START Text shown

Question

6. A 200-kg roller coaster reaches the top of the steepest hill with a speed of 5.80 km/h. It then descends the hill, which is at an angle of 35° and is 41.0 m long. What will its kinetic energy be when it reaches the bottom? Assume µk = 0.18.

Answer 1

The two forces that are of importance are the force of gravity and the force of friction. Gravity is accelerating the roller coaster down the hill. Friction acts counter to gravity. Because the roller coaster is on this incline, the acceleration (a) due to gravity is equal to:
=g * sin 35

The force of Friction (F_f) is equal to:

=µ_k *N

The normal force (N) is equal to mg on a horizontal surface. On this incline it is equal to:

N= m * g * cos 35

The difference between the force of gravity (m * g * sin35) and the Frictional force
(µ_k *mg*cos35) will equal the net force acting on the roller coaster.

F = m * a = Force of gravity - Frictional force

m * a = (m * g * sin35) - (µ_k *m*g cos35)

m cancels out, so:

a = (g *sin35) - (µ_k *g cos35)
a=4.18 m/s²

Now convert the initial velocity into m/s:

5.8km/h x ( 1000m/km) x (1 hr/3600sec)

= 1.61 m/s

We know the distance (d = 41m), the initial velocity (V_o = 1.61 m/s), and the acceleration
(a =4.18 m/s² ). Solve for the final Velocity (V) using this equation:

V² = V_o² + (2 * a * d)

V = [ V² + (2 * a * d)]^0.5

V = [ (1.61)² + (2 * 4.18 x 41)]^0.5

= 18.5896 m/s

So the kinetic energy will be,

KE=0.5mv²

KE=0.5*200*18.5896²

KE=34535.21 J

END Text shown
START Recorded data

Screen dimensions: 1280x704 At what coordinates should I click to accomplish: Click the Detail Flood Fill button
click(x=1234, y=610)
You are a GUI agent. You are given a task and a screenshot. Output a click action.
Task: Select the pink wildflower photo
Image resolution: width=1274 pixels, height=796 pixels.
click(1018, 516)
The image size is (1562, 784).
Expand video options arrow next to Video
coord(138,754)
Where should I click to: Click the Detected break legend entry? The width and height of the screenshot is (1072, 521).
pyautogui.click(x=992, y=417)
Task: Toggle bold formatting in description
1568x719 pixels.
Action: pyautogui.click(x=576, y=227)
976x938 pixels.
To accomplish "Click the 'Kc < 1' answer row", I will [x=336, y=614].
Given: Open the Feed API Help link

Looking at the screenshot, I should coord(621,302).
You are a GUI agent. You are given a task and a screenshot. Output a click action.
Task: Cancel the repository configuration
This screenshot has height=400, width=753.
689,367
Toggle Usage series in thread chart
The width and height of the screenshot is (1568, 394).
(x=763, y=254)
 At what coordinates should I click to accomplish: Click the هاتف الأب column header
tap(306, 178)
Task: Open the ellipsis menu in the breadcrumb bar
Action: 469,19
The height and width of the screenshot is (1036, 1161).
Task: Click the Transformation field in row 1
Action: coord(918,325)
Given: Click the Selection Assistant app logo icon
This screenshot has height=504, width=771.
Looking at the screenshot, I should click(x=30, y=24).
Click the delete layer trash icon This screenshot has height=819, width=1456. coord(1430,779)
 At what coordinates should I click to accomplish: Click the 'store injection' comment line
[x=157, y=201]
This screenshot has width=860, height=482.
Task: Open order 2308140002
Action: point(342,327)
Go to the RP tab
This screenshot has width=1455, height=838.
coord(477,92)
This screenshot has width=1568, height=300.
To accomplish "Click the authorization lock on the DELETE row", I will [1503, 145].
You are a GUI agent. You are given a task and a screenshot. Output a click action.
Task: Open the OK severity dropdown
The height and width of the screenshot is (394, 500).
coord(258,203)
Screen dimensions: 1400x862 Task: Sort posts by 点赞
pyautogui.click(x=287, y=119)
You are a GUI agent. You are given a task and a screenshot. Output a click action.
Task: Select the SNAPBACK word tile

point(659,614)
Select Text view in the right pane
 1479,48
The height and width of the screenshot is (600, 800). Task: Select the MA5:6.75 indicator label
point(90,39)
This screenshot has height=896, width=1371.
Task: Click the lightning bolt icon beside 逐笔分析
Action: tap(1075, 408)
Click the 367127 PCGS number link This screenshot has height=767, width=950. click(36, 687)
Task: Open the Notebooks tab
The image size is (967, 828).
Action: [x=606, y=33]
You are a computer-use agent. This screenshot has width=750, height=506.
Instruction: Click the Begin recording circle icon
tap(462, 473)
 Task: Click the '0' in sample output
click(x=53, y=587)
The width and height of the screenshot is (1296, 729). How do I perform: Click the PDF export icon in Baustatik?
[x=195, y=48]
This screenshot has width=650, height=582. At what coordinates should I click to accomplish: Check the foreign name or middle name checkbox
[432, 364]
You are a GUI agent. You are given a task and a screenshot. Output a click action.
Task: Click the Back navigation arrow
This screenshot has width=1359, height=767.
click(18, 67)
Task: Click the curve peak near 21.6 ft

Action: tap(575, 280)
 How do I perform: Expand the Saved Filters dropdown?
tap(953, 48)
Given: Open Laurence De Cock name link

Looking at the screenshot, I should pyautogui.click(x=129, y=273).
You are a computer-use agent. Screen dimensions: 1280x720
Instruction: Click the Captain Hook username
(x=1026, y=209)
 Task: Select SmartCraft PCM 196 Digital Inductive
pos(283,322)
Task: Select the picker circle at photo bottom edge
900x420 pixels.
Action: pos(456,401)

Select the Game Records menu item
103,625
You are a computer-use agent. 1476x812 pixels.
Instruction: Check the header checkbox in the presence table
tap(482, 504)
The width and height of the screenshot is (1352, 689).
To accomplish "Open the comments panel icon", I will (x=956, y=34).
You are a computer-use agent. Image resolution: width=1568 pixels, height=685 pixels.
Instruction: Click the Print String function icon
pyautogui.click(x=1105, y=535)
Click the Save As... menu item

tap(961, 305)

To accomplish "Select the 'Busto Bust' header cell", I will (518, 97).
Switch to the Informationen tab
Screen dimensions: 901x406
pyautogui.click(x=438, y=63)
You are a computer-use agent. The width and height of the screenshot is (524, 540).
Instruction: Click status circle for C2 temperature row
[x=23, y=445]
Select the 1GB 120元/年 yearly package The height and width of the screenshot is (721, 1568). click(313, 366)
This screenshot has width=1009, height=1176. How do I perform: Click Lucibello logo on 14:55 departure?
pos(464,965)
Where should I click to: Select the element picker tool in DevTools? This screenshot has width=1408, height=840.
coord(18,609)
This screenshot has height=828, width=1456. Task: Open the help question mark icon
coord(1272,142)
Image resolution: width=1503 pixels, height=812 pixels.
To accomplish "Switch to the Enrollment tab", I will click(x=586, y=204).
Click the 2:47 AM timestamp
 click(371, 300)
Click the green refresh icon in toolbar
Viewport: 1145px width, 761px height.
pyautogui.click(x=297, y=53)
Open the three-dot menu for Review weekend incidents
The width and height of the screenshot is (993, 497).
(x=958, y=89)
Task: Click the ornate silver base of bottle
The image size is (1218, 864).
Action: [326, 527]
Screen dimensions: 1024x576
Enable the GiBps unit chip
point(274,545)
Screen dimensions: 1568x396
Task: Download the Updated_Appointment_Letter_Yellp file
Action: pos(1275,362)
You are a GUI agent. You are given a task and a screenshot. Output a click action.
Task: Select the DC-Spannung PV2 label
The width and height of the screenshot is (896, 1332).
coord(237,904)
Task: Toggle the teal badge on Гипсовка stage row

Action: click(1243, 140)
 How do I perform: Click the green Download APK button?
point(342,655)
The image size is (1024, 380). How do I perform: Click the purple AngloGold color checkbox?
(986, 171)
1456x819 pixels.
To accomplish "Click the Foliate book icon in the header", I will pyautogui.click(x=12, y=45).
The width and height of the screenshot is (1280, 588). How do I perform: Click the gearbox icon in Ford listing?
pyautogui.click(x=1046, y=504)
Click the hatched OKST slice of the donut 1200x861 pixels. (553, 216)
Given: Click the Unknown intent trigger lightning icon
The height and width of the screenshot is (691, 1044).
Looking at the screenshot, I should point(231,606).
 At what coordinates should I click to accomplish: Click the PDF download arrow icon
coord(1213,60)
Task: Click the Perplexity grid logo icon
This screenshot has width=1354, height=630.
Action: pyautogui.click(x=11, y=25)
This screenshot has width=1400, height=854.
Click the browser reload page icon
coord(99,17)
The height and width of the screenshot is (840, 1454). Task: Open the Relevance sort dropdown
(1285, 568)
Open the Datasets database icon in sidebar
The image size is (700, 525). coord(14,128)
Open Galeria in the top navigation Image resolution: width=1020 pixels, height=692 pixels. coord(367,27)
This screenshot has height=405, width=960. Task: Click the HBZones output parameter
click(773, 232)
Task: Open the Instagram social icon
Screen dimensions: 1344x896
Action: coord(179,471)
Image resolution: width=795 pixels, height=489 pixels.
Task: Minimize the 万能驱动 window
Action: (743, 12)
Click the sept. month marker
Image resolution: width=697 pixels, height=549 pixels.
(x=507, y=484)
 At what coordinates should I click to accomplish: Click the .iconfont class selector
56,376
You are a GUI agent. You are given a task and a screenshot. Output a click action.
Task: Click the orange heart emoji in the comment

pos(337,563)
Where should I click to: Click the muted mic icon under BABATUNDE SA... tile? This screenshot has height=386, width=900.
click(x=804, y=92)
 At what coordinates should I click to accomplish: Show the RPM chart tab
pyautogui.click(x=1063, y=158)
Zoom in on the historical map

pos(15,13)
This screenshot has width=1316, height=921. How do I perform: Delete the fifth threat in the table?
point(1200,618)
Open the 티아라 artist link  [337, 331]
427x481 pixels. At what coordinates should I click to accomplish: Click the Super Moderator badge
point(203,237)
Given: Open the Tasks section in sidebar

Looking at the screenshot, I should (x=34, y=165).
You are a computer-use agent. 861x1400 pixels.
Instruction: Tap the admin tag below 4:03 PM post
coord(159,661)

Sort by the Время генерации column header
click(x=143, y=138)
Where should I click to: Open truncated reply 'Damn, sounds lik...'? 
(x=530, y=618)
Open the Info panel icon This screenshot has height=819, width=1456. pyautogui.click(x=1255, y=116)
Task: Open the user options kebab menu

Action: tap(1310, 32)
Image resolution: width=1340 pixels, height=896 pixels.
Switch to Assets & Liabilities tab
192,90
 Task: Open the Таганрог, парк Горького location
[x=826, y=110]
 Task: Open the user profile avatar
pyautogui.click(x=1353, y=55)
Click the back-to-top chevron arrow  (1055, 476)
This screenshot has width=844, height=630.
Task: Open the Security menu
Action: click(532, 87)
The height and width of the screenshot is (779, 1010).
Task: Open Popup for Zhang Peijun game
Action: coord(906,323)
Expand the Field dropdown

END Recorded data

## What to work on
a: According to the roller coaster solution, what is the acceleration down the hill?
b: Print the portion of the roller coaster solution starting at "The normal force" and ending at "(µ_k *g cos35)".

## Answers for the tasks
a: 4.18 m/s²

b:
The normal force (N) is equal to mg on a horizontal surface. On this incline it is equal to:

N= m * g * cos 35

The difference between the force of gravity (m * g * sin35) and the Frictional force
(µ_k *mg*cos35) will equal the net force acting on the roller coaster.

F = m * a = Force of gravity - Frictional force

m * a = (m * g * sin35) - (µ_k *m*g cos35)

m cancels out, so:

a = (g *sin35) - (µ_k *g cos35)